Painting by Antonio da Correggio

Madonna and Child with St Francis or Madonna of St Francis is a 1514–1515 painting by the Italian Renaissance painter Correggio, now held in the Gemäldegalerie Alte Meister in Dresden, Germany. It shows Francis of Assisi, with the stigmata, prostrating himself before an enthroned Madonna and Child - the work's theme is the intercession of the Madonna, which was promoted by the Franciscans after the definition of the dogma of the Immaculate Conception in 1473. Francis is supported by Anthony of Padua, whilst on the right are Catherine of Alexandria and John the Baptist and on the base of the Madonna's throne is a small grisaille image of Moses with the tablets of the law. Catherine's wheel bears the painter's signature "Antonivs de Alegri F.[ecit]".

==History==
The contract for the work (Correggio's first major commission) was signed by the artist on 30 August 1514, with the consent of his father, and of brother Girolamo Cattania, the guardian of the Franciscan convent in the town of Correggio, Emilia-Romagna, whose church was dedicated to St Francis. The work was probably meant as the high altarpiece for the convent church – that altar was site of the Da Correggio family vault. He was paid for it on 4 April 1515, showing how fast he produced it. The contract and payment records for this painting provide the first documentary evidence of his career.

• Supplied data:
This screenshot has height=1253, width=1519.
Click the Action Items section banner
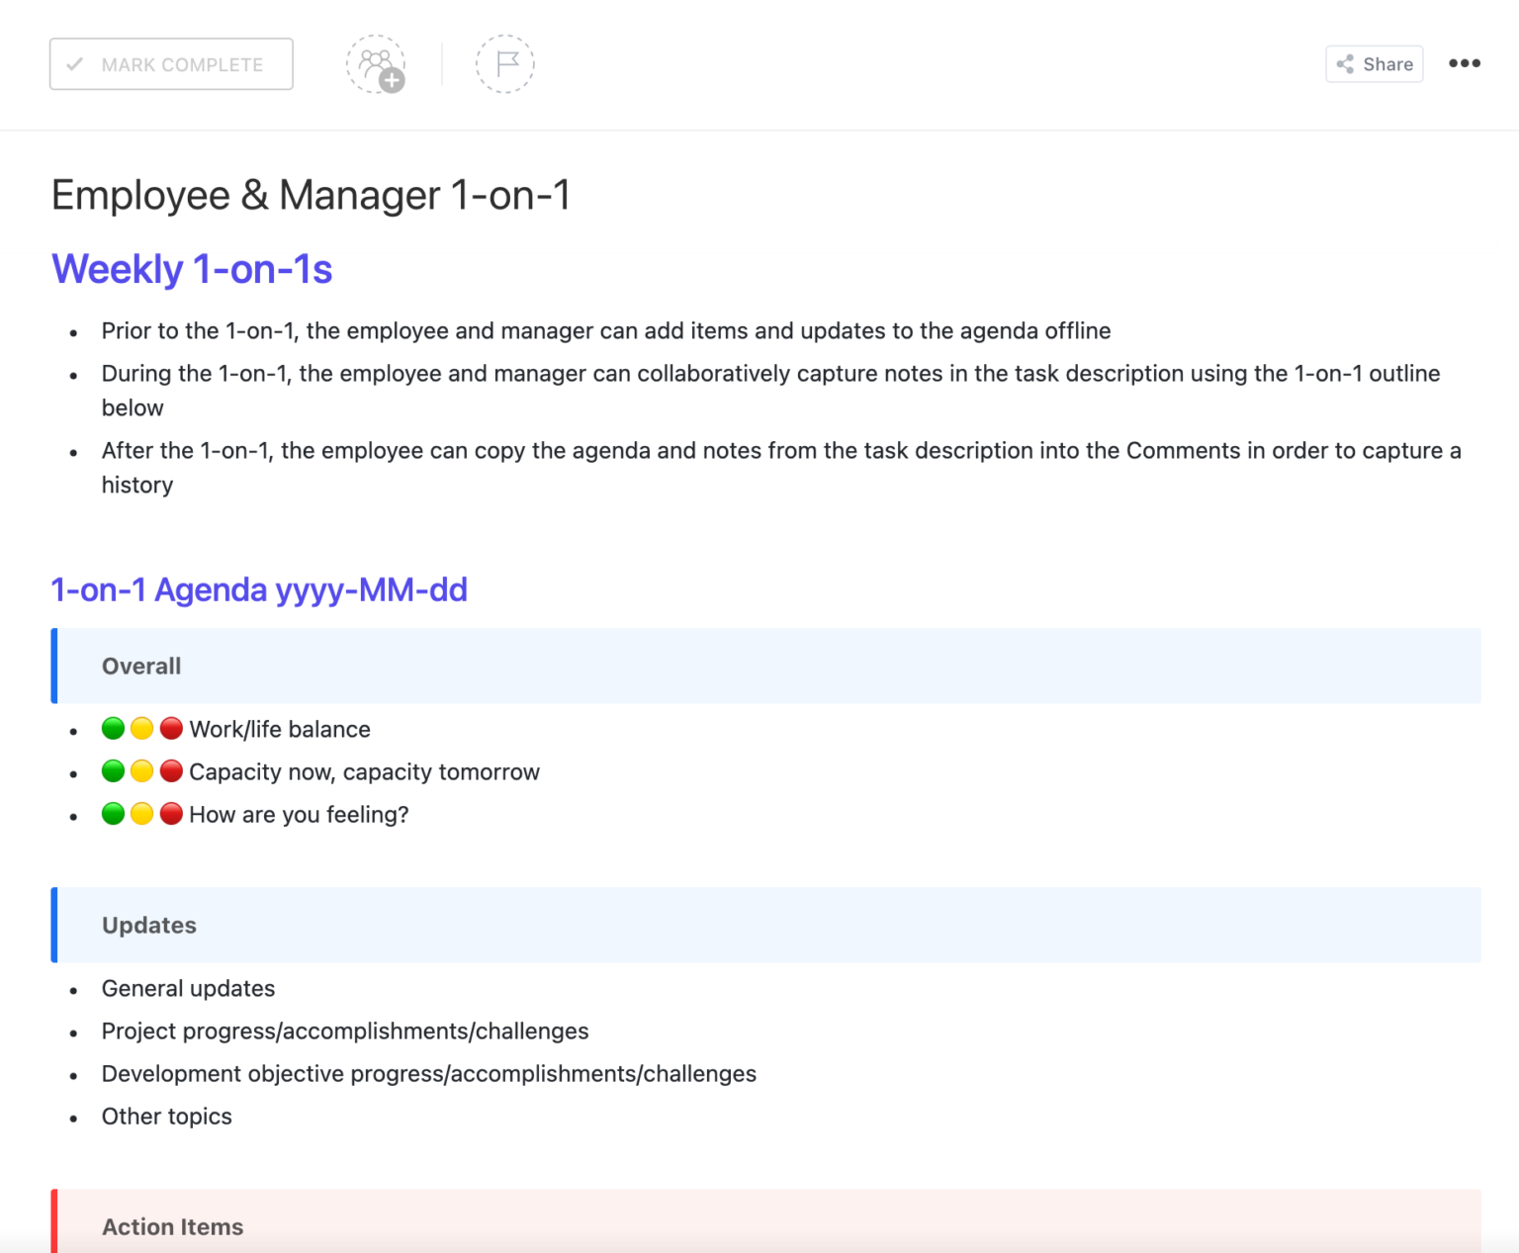click(x=172, y=1226)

• Tasks to perform:
a - In the text about Correggio's Madonna of St Francis, which museum now holds the painting?
b - Rewrite the paragraph beginning "The contract for the work" from the text about Correggio's Madonna of St Francis as a bulleted list that keeps its main facts.
c - The text about Correggio's Madonna of St Francis describes who appears in the painting. List every figure it names as depicted there.

• Solved problems:
a - The Gemäldegalerie Alte Meister in Dresden, Germany.

b -
- Correggio signed the contract, his first major commission, on 30 August 1514, with the consent of his father and of brother Girolamo Cattania.
- Girolamo Cattania was guardian of the Franciscan convent in Correggio, Emilia-Romagna, whose church was dedicated to St Francis.
- The painting was probably intended as the high altarpiece of the convent church, whose altar was the site of the Da Correggio family vault.
- He was paid on 4 April 1515, which shows how fast he produced it.
- The contract and payment records are the first documentary evidence of his career.

c -
- The Madonna
- The Christ Child
- Francis of Assisi
- Anthony of Padua
- Catherine of Alexandria
- John the Baptist
- Moses